─── Selected passage ───

EP2905421B1

EP2905421B1 - Shearer loader for underground mining with bearing units within mainframe

Info

Publication number: EP2905421B1
Application number: EP14154360.3A
Authority: EP
Inventors: John Thomson
Original assignee: Caterpillar Global Mining Europe GmbH
Current assignee: Caterpillar Global Mining Europe GmbH
Priority date: 2014-02-07
Filing date: 2014-02-07
Publication date: 2017-05-24
Anticipated expiration: 2034-02-07
Also published as: CN105940188A; EP2905421A1; WO2015117729A1; CN105940188B

Description

Technical Field

The present disclosure refers in general to a shearer loader for underground mining. More particularly, the disclosure refers to a shearer loader comprising a mainframe extending in a longitudinal axis and having a first end portion and a second end portion opposite the first end portion. A ranging arm is swivel-mounted at least at one of the first and second end portions of the mainframe. The ranging arm may be provided with at least one cutting drum pivot-mounted at the ranging arm. At least one shearer loader component is configured to be mounted at the mainframe in a removable manner, for example a haulage motor or an electrical control box.

─── Data section ───

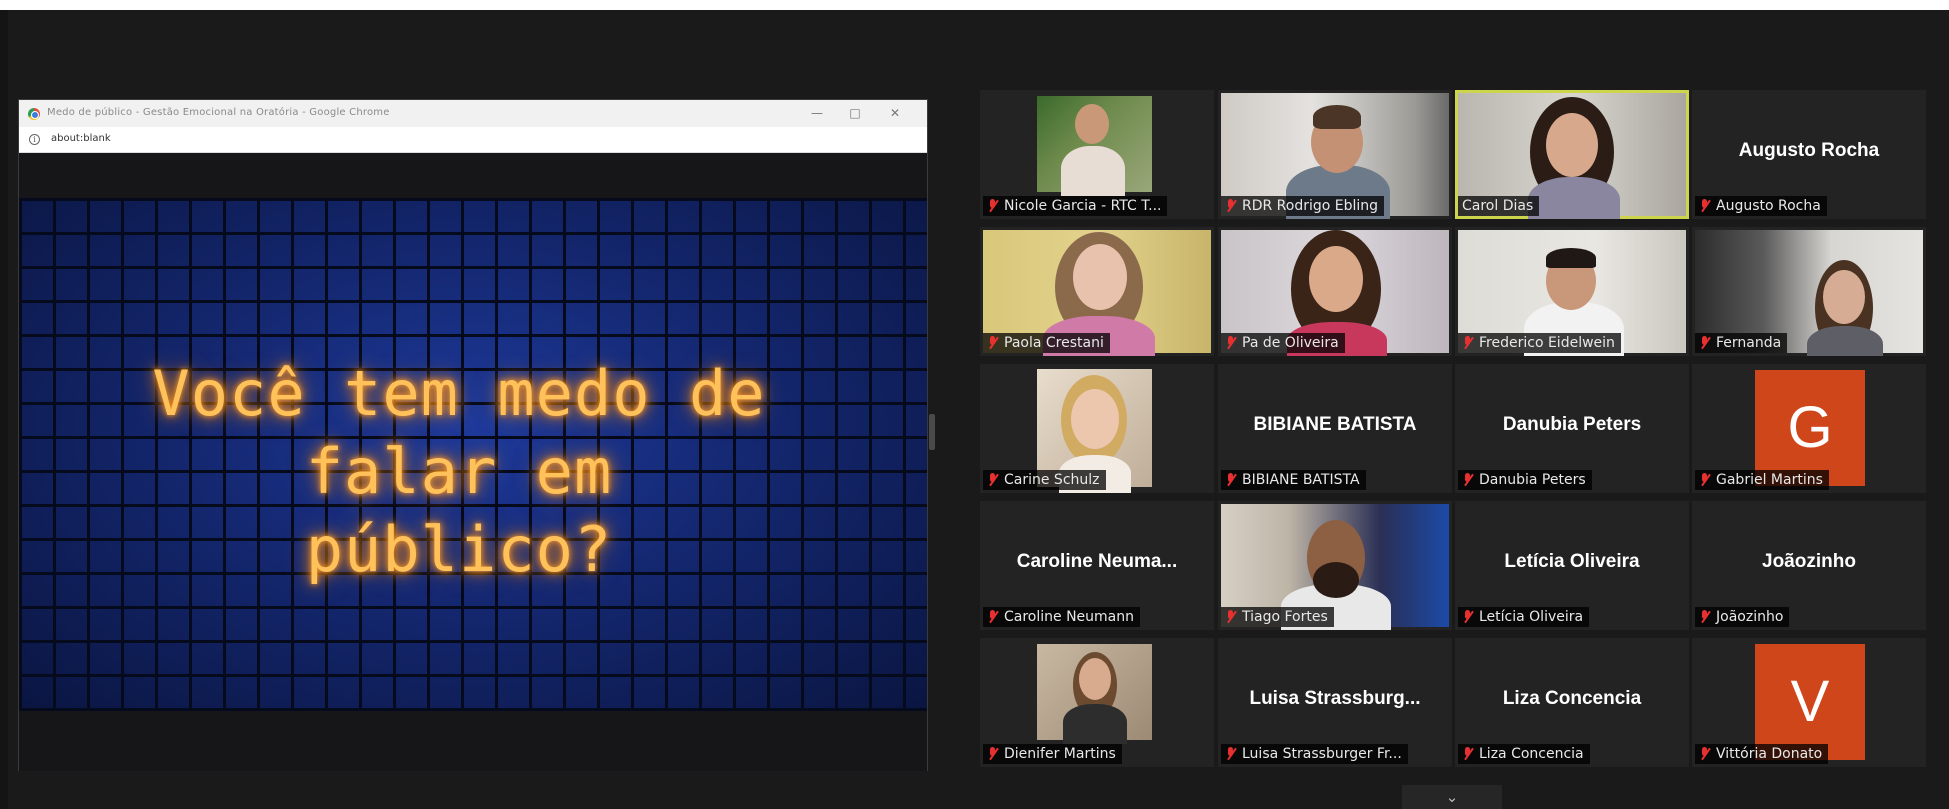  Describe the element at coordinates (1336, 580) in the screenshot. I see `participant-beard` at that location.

───
─── Data section ───

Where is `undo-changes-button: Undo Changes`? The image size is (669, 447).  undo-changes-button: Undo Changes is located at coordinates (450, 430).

───

◆ Exercises to complete
a) From the shearer loader patent page, list every publication number given under "Also published as".
b) Repeat word for word the portion of the shearer loader patent page starting at "The present disclosure" and ending at "electrical control box.".

◆ Completed exercise
a)
CN105940188A
EP2905421A1
WO2015117729A1
CN105940188B

b)
The present disclosure refers in general to a shearer loader for underground mining. More particularly, the disclosure refers to a shearer loader comprising a mainframe extending in a longitudinal axis and having a first end portion and a second end portion opposite the first end portion. A ranging arm is swivel-mounted at least at one of the first and second end portions of the mainframe. The ranging arm may be provided with at least one cutting drum pivot-mounted at the ranging arm. At least one shearer loader component is configured to be mounted at the mainframe in a removable manner, for example a haulage motor or an electrical control box.